Фредегонда машинально кивнула, обдумывая эти слова с ощущением, что узнала что-то крайне важное. Она уже хотела что-то сказать, когда Берульф указал на горизонт:
— Вон
В лучах заходящего солнца войско казалось позолоченным облаком, плывущим низко над землей. Другие тоже увидели его, и лихорадочное возбуждение охватило защитников крепости с быстротой пожирающего солому пламени. Впрочем, оно быстро утихло, поскольку все, что надо было сделать, уже было сделано: наготове лежали стрелы, дротики, груды камней… Армия Зигебера подошла к стенам города ночью, а ночью никто не сражался. Оставалось только ждать, и самые бывалые воины уселись прямо на дозорной дорожке и разложили перед собой съестные припасы. Вскоре их примеру последовали и остальные.
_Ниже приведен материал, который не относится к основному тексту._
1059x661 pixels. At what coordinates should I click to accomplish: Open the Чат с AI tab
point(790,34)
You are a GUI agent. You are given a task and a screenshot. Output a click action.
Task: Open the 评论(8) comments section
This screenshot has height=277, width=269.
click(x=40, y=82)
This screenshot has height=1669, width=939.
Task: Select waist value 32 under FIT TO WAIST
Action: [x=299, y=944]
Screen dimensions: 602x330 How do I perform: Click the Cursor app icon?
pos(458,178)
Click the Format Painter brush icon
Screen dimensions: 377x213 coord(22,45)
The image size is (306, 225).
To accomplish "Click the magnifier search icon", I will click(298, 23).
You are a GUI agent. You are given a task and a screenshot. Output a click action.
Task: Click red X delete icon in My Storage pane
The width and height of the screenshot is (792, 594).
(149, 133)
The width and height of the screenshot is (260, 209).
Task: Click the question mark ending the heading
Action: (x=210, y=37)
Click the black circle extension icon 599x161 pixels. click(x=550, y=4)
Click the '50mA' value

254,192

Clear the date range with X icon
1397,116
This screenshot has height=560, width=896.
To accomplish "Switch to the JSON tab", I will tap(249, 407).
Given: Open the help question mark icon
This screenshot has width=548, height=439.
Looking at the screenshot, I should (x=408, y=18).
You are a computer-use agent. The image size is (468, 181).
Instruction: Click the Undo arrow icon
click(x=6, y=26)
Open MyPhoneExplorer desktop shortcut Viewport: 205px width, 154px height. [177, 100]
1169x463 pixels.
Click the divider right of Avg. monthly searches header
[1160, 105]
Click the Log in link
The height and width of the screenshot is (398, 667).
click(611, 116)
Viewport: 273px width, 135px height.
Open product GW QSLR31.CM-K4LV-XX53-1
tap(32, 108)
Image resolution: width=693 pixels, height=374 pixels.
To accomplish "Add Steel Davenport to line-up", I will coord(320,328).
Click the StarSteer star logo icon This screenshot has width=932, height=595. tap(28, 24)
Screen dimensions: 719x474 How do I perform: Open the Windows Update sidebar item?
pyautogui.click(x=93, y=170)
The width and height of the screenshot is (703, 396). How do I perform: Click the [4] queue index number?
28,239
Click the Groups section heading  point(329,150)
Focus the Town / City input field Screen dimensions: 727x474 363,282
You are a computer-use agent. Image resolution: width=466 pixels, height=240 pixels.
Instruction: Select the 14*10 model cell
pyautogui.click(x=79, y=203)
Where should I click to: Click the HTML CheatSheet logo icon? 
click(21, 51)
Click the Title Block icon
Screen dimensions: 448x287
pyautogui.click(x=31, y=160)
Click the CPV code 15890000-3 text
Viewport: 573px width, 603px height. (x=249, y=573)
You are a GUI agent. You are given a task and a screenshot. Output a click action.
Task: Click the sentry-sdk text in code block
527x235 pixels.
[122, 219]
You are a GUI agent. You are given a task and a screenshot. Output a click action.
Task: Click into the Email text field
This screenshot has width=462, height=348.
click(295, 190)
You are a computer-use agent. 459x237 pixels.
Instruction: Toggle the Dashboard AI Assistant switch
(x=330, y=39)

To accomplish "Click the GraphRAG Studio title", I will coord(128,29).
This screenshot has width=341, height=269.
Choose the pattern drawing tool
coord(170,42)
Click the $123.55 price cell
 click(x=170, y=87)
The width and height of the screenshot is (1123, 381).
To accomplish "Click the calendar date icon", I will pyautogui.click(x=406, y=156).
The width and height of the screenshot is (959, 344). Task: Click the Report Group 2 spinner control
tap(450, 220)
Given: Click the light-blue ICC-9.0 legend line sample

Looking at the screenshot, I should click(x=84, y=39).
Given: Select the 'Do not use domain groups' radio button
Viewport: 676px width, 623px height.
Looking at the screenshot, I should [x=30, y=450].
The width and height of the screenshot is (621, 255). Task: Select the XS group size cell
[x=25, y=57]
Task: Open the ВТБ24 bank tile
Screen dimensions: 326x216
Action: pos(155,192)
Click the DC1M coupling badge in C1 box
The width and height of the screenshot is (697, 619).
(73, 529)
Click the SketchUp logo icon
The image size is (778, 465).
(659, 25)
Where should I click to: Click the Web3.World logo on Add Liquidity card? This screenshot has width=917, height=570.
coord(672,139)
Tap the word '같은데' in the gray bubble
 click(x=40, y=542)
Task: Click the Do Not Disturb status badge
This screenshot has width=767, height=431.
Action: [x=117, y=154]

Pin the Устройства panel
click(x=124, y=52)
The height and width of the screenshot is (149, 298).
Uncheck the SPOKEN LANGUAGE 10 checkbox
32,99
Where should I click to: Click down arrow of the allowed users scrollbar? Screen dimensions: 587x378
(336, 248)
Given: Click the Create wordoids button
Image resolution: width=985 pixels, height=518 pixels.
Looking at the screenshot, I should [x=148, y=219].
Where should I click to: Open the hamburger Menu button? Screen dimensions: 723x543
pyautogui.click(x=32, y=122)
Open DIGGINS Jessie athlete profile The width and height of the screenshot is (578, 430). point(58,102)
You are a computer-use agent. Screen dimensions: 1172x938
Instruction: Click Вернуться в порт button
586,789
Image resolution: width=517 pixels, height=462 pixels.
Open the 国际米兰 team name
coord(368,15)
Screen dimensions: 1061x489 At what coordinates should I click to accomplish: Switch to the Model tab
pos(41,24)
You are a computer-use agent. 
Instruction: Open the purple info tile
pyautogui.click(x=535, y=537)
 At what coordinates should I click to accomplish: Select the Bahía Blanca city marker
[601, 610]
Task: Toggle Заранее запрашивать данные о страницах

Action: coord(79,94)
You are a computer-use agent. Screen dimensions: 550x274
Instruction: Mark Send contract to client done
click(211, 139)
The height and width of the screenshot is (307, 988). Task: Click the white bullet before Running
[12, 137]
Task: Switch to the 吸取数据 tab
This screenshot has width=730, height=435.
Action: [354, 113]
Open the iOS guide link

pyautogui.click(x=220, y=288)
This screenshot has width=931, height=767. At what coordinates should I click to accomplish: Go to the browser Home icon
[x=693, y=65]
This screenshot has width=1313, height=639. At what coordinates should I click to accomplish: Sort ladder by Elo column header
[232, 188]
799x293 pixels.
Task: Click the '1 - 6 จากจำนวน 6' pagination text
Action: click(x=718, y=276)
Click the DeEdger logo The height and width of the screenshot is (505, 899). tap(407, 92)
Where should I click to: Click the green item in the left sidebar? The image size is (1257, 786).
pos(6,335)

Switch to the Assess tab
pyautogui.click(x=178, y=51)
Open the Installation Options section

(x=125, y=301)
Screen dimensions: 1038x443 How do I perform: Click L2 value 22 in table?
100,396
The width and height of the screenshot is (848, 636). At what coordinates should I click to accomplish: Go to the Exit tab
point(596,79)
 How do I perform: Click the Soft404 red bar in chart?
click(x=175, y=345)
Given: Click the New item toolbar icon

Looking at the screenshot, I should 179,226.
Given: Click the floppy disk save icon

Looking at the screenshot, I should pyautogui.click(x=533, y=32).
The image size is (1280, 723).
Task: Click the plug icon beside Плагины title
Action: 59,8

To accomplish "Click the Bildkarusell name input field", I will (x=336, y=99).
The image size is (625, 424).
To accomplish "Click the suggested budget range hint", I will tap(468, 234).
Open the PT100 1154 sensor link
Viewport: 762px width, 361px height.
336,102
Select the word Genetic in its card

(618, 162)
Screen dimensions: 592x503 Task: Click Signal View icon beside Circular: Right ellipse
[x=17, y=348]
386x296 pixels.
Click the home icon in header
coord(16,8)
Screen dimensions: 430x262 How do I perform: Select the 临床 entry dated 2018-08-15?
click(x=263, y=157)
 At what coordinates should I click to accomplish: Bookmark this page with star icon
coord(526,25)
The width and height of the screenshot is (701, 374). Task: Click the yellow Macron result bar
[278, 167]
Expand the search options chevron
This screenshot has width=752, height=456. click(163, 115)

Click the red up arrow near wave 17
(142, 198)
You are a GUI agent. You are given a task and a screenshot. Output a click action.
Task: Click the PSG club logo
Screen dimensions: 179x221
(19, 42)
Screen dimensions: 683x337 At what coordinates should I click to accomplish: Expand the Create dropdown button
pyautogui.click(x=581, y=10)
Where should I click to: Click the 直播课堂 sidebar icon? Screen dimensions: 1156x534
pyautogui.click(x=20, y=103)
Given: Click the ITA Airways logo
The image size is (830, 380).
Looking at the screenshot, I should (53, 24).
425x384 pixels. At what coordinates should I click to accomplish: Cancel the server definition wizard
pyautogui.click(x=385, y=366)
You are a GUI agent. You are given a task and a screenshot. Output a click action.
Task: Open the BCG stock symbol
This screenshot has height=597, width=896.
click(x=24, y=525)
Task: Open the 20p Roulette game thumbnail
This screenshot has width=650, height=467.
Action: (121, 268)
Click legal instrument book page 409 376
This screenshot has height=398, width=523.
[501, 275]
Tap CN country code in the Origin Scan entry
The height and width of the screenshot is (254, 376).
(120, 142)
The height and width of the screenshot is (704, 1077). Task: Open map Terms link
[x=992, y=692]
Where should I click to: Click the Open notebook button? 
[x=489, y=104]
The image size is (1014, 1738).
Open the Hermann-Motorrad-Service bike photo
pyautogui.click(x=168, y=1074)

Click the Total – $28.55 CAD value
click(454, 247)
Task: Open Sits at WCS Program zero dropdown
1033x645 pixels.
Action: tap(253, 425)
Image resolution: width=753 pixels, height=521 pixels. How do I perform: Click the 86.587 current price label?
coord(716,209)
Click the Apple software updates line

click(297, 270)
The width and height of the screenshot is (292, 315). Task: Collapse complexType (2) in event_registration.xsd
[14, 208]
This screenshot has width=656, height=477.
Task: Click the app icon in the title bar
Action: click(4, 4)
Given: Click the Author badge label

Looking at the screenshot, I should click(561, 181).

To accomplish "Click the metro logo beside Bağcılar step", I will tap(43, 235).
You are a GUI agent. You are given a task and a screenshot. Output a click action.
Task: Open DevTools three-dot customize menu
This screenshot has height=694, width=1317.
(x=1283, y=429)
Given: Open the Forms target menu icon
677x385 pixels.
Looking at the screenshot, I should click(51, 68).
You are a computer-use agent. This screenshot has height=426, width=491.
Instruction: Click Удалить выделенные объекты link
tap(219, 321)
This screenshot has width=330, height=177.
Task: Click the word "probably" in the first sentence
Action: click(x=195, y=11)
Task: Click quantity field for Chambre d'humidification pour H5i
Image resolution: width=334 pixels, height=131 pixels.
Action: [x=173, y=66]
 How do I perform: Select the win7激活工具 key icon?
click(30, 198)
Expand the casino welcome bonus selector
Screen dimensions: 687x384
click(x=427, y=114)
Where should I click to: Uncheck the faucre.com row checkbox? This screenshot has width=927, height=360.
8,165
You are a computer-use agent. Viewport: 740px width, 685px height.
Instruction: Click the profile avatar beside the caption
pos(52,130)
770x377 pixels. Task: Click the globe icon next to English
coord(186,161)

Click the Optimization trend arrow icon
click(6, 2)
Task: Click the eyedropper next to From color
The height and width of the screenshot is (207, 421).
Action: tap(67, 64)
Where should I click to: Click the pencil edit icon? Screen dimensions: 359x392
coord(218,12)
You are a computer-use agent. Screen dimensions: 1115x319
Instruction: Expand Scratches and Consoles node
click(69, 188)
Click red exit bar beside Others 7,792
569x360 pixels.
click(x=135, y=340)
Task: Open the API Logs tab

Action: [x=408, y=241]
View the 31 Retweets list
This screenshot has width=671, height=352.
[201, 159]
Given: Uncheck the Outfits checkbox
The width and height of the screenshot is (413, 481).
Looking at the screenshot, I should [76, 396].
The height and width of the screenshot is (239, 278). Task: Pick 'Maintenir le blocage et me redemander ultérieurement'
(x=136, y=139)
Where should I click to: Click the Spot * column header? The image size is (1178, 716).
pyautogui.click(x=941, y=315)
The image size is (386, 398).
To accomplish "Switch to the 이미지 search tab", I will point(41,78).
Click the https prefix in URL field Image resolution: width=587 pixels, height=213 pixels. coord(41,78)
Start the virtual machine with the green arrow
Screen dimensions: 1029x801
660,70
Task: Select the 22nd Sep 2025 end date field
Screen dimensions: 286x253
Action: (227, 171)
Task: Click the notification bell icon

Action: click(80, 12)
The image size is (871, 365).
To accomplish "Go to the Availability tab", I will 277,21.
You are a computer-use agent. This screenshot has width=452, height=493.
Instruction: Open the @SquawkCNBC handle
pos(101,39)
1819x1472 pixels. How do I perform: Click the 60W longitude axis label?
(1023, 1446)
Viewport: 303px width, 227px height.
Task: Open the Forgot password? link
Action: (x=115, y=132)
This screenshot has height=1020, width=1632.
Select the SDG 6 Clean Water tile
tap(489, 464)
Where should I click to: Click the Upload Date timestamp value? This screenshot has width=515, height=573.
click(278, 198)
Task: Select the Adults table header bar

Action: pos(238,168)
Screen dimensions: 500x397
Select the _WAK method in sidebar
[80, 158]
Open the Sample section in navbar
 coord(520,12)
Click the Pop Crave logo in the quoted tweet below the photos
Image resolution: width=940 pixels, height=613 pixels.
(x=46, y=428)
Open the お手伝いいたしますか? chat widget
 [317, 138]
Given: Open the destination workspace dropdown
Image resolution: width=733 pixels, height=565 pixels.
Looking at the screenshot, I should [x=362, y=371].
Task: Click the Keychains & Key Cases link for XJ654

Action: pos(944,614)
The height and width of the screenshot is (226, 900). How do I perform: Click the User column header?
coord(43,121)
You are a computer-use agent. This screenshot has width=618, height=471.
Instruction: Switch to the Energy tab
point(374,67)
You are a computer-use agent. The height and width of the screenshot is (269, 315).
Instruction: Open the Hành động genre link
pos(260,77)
— Они посылают к нам гонцов, — произнес Берульф спокойным тоном.
Несколько человек поднялись и встали рядом с ним, с показным безразличием опершись о бревенчатую ограду. Фредегонде хотелось закричать, разбить что-нибудь, топнуть ногой, но она стояла неподвижно и расслабленно, подражая остальным. Берульф первым изменился в лице. Затем похожее выражение появилось на лицах остальных, хотя при этом они не обменялись ни словом. Фредегонда не разбиралась в цвете знамен, поэтому отреагировала последней. Но силуэт скачущего впереди всадника развеял ее недоумение. Это был Хильперик.
Утренний воздух был чистым и таким прозрачным, что можно было заметить далеко на западе дымки, поднимающиеся над крышами Суассона. Слегка чувствовались даже запахи свежевыпеченного хлеба и нагретой соломы в стойлах. Зигебер сидел на уступе скалы, возвышавшейся над рекой Вель, и смотрел на спокойное течение — поверхность воды играла сверкающими бликами в солнечных лучах — и заросли камыша, раскачиваемые ветром. Направляясь отсюда на восток, достаточно было миновать торфяники, тянувшиеся вдоль реки, чтобы выйти к Реймсу. На западе река сливалась с Эной, в нескольких лье от Суассона. И вот там, у него под ногами, почти на расстоянии полета стрелы, она протекала мимо виллы Брэн.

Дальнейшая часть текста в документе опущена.